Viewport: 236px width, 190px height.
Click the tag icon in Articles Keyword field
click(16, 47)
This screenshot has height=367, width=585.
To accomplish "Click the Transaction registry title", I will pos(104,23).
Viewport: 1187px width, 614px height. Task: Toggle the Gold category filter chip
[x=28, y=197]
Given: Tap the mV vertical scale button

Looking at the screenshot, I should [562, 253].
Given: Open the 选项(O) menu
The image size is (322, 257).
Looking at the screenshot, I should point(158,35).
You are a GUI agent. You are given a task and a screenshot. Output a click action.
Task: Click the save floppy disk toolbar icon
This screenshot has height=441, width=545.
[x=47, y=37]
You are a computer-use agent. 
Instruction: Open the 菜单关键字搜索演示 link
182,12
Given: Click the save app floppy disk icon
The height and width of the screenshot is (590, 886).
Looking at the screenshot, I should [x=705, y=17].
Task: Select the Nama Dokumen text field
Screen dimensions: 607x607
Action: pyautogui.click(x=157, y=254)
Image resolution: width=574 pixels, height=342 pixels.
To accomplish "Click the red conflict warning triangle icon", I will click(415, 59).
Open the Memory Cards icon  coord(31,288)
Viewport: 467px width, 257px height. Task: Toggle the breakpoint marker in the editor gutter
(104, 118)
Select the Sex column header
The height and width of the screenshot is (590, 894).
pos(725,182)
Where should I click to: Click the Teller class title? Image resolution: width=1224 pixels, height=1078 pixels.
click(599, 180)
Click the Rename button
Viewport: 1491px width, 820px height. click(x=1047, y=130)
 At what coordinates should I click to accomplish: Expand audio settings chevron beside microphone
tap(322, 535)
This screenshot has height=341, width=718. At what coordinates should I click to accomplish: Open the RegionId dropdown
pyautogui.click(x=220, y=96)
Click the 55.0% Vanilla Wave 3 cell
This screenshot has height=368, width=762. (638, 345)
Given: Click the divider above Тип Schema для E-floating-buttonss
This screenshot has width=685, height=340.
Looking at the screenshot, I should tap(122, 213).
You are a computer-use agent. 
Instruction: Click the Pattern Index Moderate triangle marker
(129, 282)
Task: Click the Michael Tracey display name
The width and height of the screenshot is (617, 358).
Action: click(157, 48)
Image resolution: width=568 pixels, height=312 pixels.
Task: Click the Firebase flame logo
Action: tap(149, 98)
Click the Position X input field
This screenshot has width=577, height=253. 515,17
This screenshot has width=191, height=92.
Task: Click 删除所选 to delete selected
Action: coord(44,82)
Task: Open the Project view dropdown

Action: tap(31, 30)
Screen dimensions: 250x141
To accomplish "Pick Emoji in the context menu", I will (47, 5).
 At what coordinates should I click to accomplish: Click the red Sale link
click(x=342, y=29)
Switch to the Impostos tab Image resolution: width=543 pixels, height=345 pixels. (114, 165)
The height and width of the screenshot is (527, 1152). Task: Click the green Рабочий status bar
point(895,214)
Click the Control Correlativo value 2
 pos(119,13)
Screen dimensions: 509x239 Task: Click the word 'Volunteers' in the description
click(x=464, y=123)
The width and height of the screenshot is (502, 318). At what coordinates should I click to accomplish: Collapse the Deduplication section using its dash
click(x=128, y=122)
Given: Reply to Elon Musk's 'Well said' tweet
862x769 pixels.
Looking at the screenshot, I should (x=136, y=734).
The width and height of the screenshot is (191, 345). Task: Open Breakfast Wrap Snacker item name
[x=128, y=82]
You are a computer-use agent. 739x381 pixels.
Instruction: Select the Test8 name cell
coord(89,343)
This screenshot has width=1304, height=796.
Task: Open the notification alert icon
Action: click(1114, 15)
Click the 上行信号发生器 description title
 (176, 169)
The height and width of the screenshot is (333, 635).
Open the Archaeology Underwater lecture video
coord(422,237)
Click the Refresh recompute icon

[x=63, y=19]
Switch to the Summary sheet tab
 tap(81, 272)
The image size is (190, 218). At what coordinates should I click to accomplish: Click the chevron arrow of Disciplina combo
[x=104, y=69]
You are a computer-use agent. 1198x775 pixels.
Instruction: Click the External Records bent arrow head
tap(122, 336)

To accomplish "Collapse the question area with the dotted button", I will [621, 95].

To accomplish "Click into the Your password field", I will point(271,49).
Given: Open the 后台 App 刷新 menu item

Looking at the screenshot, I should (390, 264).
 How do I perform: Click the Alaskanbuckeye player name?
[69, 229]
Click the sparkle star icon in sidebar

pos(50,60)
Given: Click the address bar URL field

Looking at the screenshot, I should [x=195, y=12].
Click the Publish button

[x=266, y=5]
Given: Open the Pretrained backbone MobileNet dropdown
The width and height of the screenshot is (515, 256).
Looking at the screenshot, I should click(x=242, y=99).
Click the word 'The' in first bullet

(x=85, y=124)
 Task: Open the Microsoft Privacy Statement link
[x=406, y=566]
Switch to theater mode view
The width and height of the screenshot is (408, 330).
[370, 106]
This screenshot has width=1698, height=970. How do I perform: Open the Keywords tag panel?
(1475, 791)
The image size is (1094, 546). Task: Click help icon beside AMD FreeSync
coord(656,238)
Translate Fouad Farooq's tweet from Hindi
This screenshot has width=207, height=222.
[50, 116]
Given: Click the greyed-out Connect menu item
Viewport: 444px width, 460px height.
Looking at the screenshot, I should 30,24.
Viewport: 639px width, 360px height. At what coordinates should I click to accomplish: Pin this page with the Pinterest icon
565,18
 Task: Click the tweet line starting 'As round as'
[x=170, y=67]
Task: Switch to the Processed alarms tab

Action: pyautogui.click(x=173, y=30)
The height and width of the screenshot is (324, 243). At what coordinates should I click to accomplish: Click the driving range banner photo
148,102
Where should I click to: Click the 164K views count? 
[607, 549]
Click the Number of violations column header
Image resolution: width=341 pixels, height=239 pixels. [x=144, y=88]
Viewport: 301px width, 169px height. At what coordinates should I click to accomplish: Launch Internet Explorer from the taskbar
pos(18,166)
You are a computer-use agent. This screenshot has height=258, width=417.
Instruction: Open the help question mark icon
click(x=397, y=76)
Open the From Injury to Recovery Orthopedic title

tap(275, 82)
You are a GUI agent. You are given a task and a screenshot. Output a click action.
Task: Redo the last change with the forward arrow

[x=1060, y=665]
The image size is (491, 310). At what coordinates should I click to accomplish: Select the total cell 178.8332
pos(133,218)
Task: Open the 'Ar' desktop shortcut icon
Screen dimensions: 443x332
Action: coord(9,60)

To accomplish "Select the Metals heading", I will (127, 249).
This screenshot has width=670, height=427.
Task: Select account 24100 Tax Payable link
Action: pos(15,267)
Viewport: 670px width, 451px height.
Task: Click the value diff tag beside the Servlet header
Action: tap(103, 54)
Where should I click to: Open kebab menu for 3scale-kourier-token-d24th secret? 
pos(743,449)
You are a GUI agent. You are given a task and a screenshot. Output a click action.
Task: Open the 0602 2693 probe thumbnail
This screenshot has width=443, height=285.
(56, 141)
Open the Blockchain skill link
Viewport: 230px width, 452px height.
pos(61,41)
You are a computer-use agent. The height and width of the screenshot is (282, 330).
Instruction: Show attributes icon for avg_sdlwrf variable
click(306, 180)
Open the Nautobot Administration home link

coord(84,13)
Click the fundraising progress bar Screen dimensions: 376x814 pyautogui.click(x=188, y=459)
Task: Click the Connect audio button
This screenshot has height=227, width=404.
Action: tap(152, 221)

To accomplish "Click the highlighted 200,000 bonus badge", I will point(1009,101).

▬▬▬▬▬▬▬▬▬▬

_Problem_:
Using the data above, output each line exactly.

_The completed task_:
Viewport: 236px width, 190px height.
Click the tag icon in Articles Keyword field
click(16, 47)
This screenshot has height=367, width=585.
To accomplish "Click the Transaction registry title", I will pos(104,23).
Viewport: 1187px width, 614px height. Task: Toggle the Gold category filter chip
[x=28, y=197]
Given: Tap the mV vertical scale button

Looking at the screenshot, I should [562, 253].
Given: Open the 选项(O) menu
The image size is (322, 257).
Looking at the screenshot, I should point(158,35).
You are a GUI agent. You are given a task and a screenshot. Output a click action.
Task: Click the save floppy disk toolbar icon
This screenshot has height=441, width=545.
[x=47, y=37]
You are a computer-use agent. 
Instruction: Open the 菜单关键字搜索演示 link
182,12
Given: Click the save app floppy disk icon
The height and width of the screenshot is (590, 886).
Looking at the screenshot, I should [x=705, y=17].
Task: Select the Nama Dokumen text field
Screen dimensions: 607x607
Action: pyautogui.click(x=157, y=254)
Image resolution: width=574 pixels, height=342 pixels.
To accomplish "Click the red conflict warning triangle icon", I will click(415, 59).
Open the Memory Cards icon  coord(31,288)
Viewport: 467px width, 257px height. Task: Toggle the breakpoint marker in the editor gutter
(104, 118)
Select the Sex column header
The height and width of the screenshot is (590, 894).
pos(725,182)
Where should I click to: Click the Teller class title? Image resolution: width=1224 pixels, height=1078 pixels.
click(599, 180)
Click the Rename button
Viewport: 1491px width, 820px height. click(x=1047, y=130)
 At what coordinates should I click to accomplish: Expand audio settings chevron beside microphone
tap(322, 535)
This screenshot has height=341, width=718. At what coordinates should I click to accomplish: Open the RegionId dropdown
pyautogui.click(x=220, y=96)
Click the 55.0% Vanilla Wave 3 cell
This screenshot has height=368, width=762. (638, 345)
Given: Click the divider above Тип Schema для E-floating-buttonss
This screenshot has width=685, height=340.
Looking at the screenshot, I should tap(122, 213).
You are a computer-use agent. 
Instruction: Click the Pattern Index Moderate triangle marker
(129, 282)
Task: Click the Michael Tracey display name
The width and height of the screenshot is (617, 358).
Action: click(157, 48)
Image resolution: width=568 pixels, height=312 pixels.
Task: Click the Firebase flame logo
Action: tap(149, 98)
Click the Position X input field
This screenshot has width=577, height=253. 515,17
This screenshot has width=191, height=92.
Task: Click 删除所选 to delete selected
Action: coord(44,82)
Task: Open the Project view dropdown

Action: tap(31, 30)
Screen dimensions: 250x141
To accomplish "Pick Emoji in the context menu", I will (47, 5).
 At what coordinates should I click to accomplish: Click the red Sale link
click(x=342, y=29)
Switch to the Impostos tab Image resolution: width=543 pixels, height=345 pixels. (114, 165)
The height and width of the screenshot is (527, 1152). Task: Click the green Рабочий status bar
point(895,214)
Click the Control Correlativo value 2
 pos(119,13)
Screen dimensions: 509x239 Task: Click the word 'Volunteers' in the description
click(x=464, y=123)
The width and height of the screenshot is (502, 318). At what coordinates should I click to accomplish: Collapse the Deduplication section using its dash
click(x=128, y=122)
Given: Reply to Elon Musk's 'Well said' tweet
862x769 pixels.
Looking at the screenshot, I should (x=136, y=734).
The width and height of the screenshot is (191, 345). Task: Open Breakfast Wrap Snacker item name
[x=128, y=82]
You are a computer-use agent. 739x381 pixels.
Instruction: Select the Test8 name cell
coord(89,343)
This screenshot has width=1304, height=796.
Task: Open the notification alert icon
Action: click(1114, 15)
Click the 上行信号发生器 description title
 (176, 169)
The height and width of the screenshot is (333, 635).
Open the Archaeology Underwater lecture video
coord(422,237)
Click the Refresh recompute icon

[x=63, y=19]
Switch to the Summary sheet tab
 tap(81, 272)
The image size is (190, 218). At what coordinates should I click to accomplish: Click the chevron arrow of Disciplina combo
[x=104, y=69]
You are a computer-use agent. 1198x775 pixels.
Instruction: Click the External Records bent arrow head
tap(122, 336)

To accomplish "Collapse the question area with the dotted button", I will [621, 95].

To accomplish "Click into the Your password field", I will point(271,49).
Given: Open the 后台 App 刷新 menu item

Looking at the screenshot, I should (390, 264).
 How do I perform: Click the Alaskanbuckeye player name?
[69, 229]
Click the sparkle star icon in sidebar

pos(50,60)
Given: Click the address bar URL field

Looking at the screenshot, I should [x=195, y=12].
Click the Publish button

[x=266, y=5]
Given: Open the Pretrained backbone MobileNet dropdown
The width and height of the screenshot is (515, 256).
Looking at the screenshot, I should click(x=242, y=99).
Click the word 'The' in first bullet

(x=85, y=124)
 Task: Open the Microsoft Privacy Statement link
[x=406, y=566]
Switch to theater mode view
The width and height of the screenshot is (408, 330).
[370, 106]
This screenshot has width=1698, height=970. How do I perform: Open the Keywords tag panel?
(1475, 791)
The image size is (1094, 546). Task: Click help icon beside AMD FreeSync
coord(656,238)
Translate Fouad Farooq's tweet from Hindi
This screenshot has width=207, height=222.
[50, 116]
Given: Click the greyed-out Connect menu item
Viewport: 444px width, 460px height.
Looking at the screenshot, I should 30,24.
Viewport: 639px width, 360px height. At what coordinates should I click to accomplish: Pin this page with the Pinterest icon
565,18
 Task: Click the tweet line starting 'As round as'
[x=170, y=67]
Task: Switch to the Processed alarms tab

Action: pyautogui.click(x=173, y=30)
The height and width of the screenshot is (324, 243). At what coordinates should I click to accomplish: Click the driving range banner photo
148,102
Where should I click to: Click the 164K views count? 
[607, 549]
Click the Number of violations column header
Image resolution: width=341 pixels, height=239 pixels. [x=144, y=88]
Viewport: 301px width, 169px height. At what coordinates should I click to accomplish: Launch Internet Explorer from the taskbar
pos(18,166)
You are a computer-use agent. This screenshot has height=258, width=417.
Instruction: Open the help question mark icon
click(x=397, y=76)
Open the From Injury to Recovery Orthopedic title

tap(275, 82)
You are a GUI agent. You are given a task and a screenshot. Output a click action.
Task: Redo the last change with the forward arrow

[x=1060, y=665]
The image size is (491, 310). At what coordinates should I click to accomplish: Select the total cell 178.8332
pos(133,218)
Task: Open the 'Ar' desktop shortcut icon
Screen dimensions: 443x332
Action: coord(9,60)

To accomplish "Select the Metals heading", I will (127, 249).
This screenshot has width=670, height=427.
Task: Select account 24100 Tax Payable link
Action: pos(15,267)
Viewport: 670px width, 451px height.
Task: Click the value diff tag beside the Servlet header
Action: tap(103, 54)
Where should I click to: Open kebab menu for 3scale-kourier-token-d24th secret? 
pos(743,449)
You are a GUI agent. You are given a task and a screenshot. Output a click action.
Task: Open the 0602 2693 probe thumbnail
This screenshot has width=443, height=285.
(56, 141)
Open the Blockchain skill link
Viewport: 230px width, 452px height.
pos(61,41)
You are a computer-use agent. The height and width of the screenshot is (282, 330).
Instruction: Show attributes icon for avg_sdlwrf variable
click(306, 180)
Open the Nautobot Administration home link

coord(84,13)
Click the fundraising progress bar Screen dimensions: 376x814 pyautogui.click(x=188, y=459)
Task: Click the Connect audio button
This screenshot has height=227, width=404.
Action: tap(152, 221)

To accomplish "Click the highlighted 200,000 bonus badge", I will point(1009,101).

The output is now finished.